● **DATASET ROWS**:
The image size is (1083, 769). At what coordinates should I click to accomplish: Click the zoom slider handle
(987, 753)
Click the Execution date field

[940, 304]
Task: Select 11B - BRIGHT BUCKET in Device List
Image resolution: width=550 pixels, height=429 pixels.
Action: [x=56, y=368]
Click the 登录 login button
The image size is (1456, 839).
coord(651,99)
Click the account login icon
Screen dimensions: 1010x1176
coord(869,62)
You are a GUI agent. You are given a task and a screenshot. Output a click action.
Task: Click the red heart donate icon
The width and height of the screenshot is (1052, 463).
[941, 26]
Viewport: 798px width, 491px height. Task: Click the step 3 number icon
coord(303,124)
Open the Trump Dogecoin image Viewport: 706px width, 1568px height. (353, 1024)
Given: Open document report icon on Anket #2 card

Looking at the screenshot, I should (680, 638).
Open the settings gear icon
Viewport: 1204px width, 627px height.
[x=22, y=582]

● **GIVEN EXERCISE**:
Output every item above again, unchanged, keeping the original order and line breaks.

● **TASK SOLUTION**:
The image size is (1083, 769). At what coordinates should I click to accomplish: Click the zoom slider handle
(987, 753)
Click the Execution date field

[940, 304]
Task: Select 11B - BRIGHT BUCKET in Device List
Image resolution: width=550 pixels, height=429 pixels.
Action: [x=56, y=368]
Click the 登录 login button
The image size is (1456, 839).
coord(651,99)
Click the account login icon
Screen dimensions: 1010x1176
coord(869,62)
You are a GUI agent. You are given a task and a screenshot. Output a click action.
Task: Click the red heart donate icon
The width and height of the screenshot is (1052, 463).
[941, 26]
Viewport: 798px width, 491px height. Task: Click the step 3 number icon
coord(303,124)
Open the Trump Dogecoin image Viewport: 706px width, 1568px height. (353, 1024)
Given: Open document report icon on Anket #2 card

Looking at the screenshot, I should (680, 638).
Open the settings gear icon
Viewport: 1204px width, 627px height.
[x=22, y=582]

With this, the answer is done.